• [Problem statement]: Please copy the lines of the records below verbatim, starting at the line that contains "Task: Follow the 'Read more...' tip link" and ending after the line that contains "tap(118, 295)".

(Records from a pointing dataset)
--------------------

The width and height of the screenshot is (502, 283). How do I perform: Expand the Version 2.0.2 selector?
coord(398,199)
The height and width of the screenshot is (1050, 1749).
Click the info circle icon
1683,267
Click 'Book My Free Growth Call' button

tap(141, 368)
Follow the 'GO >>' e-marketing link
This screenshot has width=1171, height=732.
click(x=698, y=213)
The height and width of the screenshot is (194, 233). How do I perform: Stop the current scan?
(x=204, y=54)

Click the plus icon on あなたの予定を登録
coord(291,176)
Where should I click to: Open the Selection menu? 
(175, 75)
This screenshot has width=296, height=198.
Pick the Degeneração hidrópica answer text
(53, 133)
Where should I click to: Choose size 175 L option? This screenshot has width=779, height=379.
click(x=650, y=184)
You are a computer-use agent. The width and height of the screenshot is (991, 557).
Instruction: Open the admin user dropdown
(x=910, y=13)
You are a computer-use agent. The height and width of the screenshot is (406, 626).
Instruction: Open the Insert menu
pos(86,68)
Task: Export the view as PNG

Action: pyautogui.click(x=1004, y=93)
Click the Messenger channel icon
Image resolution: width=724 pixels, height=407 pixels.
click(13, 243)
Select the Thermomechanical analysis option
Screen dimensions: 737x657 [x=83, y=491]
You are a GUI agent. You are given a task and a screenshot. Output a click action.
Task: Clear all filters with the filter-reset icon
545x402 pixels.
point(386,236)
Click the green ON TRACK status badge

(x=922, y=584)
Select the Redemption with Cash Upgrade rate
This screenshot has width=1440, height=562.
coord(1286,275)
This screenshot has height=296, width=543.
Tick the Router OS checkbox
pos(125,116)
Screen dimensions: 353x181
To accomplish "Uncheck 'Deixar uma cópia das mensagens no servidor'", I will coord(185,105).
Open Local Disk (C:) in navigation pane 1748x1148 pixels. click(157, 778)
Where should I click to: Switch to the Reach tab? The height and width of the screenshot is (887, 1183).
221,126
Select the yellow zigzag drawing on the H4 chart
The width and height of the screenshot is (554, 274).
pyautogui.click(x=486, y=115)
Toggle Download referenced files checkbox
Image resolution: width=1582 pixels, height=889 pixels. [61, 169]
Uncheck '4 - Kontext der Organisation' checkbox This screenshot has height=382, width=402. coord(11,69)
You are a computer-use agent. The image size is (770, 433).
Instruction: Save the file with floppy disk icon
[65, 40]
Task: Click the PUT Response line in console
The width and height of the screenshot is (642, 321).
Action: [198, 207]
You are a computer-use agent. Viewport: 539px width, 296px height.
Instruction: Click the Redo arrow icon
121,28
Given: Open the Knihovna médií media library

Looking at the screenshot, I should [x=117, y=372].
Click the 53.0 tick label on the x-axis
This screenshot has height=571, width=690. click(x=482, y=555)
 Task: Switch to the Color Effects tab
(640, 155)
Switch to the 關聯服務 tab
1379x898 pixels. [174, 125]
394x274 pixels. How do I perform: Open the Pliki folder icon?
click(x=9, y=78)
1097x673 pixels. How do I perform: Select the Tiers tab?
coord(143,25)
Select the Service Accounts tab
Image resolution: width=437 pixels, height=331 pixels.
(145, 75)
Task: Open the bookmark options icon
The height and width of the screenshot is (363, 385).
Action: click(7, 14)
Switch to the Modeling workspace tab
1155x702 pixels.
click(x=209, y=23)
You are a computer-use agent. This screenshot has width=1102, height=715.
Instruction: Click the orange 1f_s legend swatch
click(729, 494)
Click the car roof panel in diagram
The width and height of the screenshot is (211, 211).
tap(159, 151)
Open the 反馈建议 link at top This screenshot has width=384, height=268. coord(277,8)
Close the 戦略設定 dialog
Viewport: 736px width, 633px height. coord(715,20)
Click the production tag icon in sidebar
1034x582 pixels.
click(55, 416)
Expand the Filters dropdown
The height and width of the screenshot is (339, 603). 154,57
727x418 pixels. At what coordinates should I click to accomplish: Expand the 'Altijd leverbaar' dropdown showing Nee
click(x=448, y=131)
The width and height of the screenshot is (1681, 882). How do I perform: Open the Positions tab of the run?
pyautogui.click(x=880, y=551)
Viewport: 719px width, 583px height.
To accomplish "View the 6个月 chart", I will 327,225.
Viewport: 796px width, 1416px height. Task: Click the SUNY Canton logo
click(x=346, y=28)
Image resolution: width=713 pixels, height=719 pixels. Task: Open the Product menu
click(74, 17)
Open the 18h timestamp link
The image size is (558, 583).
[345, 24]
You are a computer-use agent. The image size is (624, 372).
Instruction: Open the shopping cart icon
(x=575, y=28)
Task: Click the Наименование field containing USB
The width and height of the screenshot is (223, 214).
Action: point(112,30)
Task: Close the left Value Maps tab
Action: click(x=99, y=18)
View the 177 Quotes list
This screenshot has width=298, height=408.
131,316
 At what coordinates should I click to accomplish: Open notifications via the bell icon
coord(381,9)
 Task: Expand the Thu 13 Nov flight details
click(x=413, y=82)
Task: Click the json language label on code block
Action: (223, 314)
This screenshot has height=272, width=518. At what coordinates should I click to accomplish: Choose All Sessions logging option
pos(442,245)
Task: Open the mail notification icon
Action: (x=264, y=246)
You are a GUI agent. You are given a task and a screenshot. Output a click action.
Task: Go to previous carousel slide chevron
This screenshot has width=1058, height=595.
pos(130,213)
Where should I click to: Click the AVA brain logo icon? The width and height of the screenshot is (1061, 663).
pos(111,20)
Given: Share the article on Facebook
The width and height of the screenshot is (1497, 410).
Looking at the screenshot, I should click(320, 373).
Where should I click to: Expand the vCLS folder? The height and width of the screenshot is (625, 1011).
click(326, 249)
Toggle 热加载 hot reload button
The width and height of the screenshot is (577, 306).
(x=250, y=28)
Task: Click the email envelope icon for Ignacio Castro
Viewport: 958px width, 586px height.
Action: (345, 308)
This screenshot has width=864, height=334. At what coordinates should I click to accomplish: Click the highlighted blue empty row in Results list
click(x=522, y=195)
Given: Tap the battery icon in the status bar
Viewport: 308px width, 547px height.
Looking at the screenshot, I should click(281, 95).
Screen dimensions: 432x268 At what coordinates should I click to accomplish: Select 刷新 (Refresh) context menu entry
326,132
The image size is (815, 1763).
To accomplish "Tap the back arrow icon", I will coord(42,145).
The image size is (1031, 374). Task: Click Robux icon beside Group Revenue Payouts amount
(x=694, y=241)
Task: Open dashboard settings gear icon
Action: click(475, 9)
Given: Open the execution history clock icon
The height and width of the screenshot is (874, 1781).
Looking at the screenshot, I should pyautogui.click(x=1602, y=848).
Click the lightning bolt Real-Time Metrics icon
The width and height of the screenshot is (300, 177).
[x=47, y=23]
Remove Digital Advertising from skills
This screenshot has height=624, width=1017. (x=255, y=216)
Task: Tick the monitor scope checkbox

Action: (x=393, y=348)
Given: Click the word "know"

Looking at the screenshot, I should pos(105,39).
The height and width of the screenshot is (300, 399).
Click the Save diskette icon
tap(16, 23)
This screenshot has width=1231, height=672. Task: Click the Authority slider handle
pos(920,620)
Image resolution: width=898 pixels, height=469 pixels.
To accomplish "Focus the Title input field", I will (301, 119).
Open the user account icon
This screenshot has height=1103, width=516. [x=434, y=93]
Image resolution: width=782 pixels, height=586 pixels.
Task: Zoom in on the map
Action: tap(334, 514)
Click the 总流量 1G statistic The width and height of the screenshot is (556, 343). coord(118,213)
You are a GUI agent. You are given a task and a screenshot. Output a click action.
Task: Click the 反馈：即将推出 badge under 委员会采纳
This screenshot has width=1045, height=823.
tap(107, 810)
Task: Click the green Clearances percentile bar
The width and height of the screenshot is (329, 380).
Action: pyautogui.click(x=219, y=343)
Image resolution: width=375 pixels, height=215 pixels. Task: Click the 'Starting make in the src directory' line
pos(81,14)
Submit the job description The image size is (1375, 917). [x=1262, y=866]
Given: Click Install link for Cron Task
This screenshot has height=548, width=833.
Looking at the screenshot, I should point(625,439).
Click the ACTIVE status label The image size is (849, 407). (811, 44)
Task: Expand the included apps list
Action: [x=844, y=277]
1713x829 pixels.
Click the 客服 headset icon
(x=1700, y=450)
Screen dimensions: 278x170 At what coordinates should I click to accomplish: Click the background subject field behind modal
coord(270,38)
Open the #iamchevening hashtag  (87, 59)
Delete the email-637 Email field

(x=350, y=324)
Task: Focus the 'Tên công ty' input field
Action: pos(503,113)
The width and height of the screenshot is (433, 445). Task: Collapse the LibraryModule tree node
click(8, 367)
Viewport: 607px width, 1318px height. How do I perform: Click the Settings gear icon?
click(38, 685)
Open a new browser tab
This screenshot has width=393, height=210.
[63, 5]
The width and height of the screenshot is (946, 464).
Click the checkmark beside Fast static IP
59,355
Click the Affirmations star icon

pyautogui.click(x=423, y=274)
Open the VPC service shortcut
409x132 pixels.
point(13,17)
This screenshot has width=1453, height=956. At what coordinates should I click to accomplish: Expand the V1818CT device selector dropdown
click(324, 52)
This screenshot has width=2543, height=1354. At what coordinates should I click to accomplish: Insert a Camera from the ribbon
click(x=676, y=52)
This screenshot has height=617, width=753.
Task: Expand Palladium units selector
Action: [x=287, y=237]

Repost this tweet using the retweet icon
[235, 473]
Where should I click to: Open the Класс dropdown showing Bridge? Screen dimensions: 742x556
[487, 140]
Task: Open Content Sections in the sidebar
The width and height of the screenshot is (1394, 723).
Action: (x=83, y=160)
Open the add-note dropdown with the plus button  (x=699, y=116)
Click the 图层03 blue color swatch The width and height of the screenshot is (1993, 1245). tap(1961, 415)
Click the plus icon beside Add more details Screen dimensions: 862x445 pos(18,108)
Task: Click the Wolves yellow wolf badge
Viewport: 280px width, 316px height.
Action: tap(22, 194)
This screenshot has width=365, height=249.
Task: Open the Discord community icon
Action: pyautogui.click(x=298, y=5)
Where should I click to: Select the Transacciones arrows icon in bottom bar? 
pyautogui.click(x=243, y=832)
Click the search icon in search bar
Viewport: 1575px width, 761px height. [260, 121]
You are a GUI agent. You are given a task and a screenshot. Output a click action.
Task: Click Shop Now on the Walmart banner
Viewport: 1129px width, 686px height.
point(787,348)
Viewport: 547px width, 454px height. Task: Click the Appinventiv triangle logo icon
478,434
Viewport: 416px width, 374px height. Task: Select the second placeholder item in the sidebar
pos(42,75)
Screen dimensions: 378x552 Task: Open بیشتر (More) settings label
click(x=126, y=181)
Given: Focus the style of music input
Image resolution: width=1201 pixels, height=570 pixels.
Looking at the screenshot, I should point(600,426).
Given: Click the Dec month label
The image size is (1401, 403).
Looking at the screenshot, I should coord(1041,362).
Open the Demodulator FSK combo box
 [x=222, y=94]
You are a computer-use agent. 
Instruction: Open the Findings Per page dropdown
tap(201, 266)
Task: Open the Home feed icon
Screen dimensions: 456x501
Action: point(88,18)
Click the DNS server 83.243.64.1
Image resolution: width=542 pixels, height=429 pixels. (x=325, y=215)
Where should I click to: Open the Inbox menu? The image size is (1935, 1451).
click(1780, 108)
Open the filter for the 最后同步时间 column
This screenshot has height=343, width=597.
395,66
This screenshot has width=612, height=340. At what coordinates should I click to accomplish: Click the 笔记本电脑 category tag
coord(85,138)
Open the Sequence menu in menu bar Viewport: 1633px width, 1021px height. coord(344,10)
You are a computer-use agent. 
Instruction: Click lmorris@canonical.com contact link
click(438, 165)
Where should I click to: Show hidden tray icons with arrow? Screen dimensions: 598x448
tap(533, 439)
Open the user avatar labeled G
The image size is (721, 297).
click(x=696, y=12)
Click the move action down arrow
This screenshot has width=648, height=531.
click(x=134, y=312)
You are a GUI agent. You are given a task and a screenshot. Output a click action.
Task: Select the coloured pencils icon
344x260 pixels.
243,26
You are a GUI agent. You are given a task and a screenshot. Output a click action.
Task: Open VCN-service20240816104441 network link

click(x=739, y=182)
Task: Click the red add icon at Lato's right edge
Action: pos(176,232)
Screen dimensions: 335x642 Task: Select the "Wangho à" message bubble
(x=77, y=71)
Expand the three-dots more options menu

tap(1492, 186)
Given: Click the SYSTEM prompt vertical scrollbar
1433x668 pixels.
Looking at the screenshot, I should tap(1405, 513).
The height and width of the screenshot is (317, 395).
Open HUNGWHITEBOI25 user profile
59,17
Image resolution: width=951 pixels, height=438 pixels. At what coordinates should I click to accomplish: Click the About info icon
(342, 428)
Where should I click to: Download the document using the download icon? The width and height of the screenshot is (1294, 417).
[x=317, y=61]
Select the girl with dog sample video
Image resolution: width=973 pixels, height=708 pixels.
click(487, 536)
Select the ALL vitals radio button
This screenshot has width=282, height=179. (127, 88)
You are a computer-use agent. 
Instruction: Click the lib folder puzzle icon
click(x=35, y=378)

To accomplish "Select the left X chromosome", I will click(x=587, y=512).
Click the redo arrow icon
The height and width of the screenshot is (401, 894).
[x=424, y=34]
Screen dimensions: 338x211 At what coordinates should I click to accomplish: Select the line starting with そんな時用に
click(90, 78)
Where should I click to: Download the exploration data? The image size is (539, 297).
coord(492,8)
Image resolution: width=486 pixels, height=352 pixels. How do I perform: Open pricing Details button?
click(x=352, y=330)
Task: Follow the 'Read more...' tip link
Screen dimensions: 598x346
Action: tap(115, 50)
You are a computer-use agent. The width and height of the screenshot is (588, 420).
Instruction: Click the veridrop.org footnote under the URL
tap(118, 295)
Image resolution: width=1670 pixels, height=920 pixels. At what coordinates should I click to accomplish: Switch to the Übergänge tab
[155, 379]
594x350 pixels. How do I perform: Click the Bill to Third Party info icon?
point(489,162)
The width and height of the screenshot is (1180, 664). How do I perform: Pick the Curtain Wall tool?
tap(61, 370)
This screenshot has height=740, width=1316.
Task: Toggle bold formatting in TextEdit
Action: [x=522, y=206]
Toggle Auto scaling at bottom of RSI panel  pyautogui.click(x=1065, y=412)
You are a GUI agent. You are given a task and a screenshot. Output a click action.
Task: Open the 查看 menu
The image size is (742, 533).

--------------------

• [Solution below]:
Task: Follow the 'Read more...' tip link
Screen dimensions: 598x346
Action: tap(115, 50)
You are a computer-use agent. The width and height of the screenshot is (588, 420).
Instruction: Click the veridrop.org footnote under the URL
tap(118, 295)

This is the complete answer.